Each line of the data below that contains "Follow" must be copied.

------ DATA TO PROCESS ------

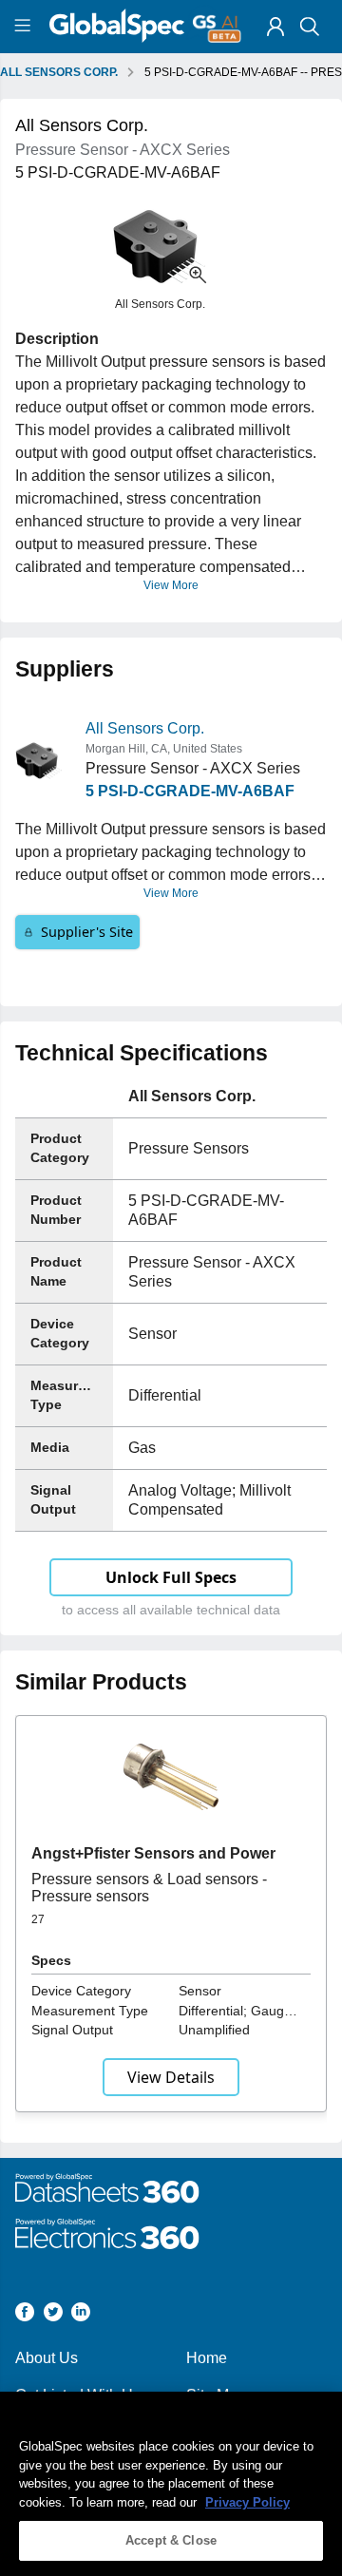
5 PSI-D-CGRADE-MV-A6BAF (190, 791)
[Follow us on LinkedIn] (80, 2315)
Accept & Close (171, 2540)
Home (206, 2358)
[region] (171, 2484)
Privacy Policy (247, 2502)
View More (171, 585)
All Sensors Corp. (145, 728)
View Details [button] (171, 2077)
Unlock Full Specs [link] (171, 1577)
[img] (275, 26)
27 (38, 1919)
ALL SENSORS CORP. (59, 72)
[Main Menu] (25, 26)
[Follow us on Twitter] (53, 2315)
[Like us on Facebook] (24, 2315)
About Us (46, 2358)
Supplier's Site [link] (87, 932)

------

**REPLY**
[Follow us on LinkedIn] (80, 2315)
[Follow us on Twitter] (53, 2315)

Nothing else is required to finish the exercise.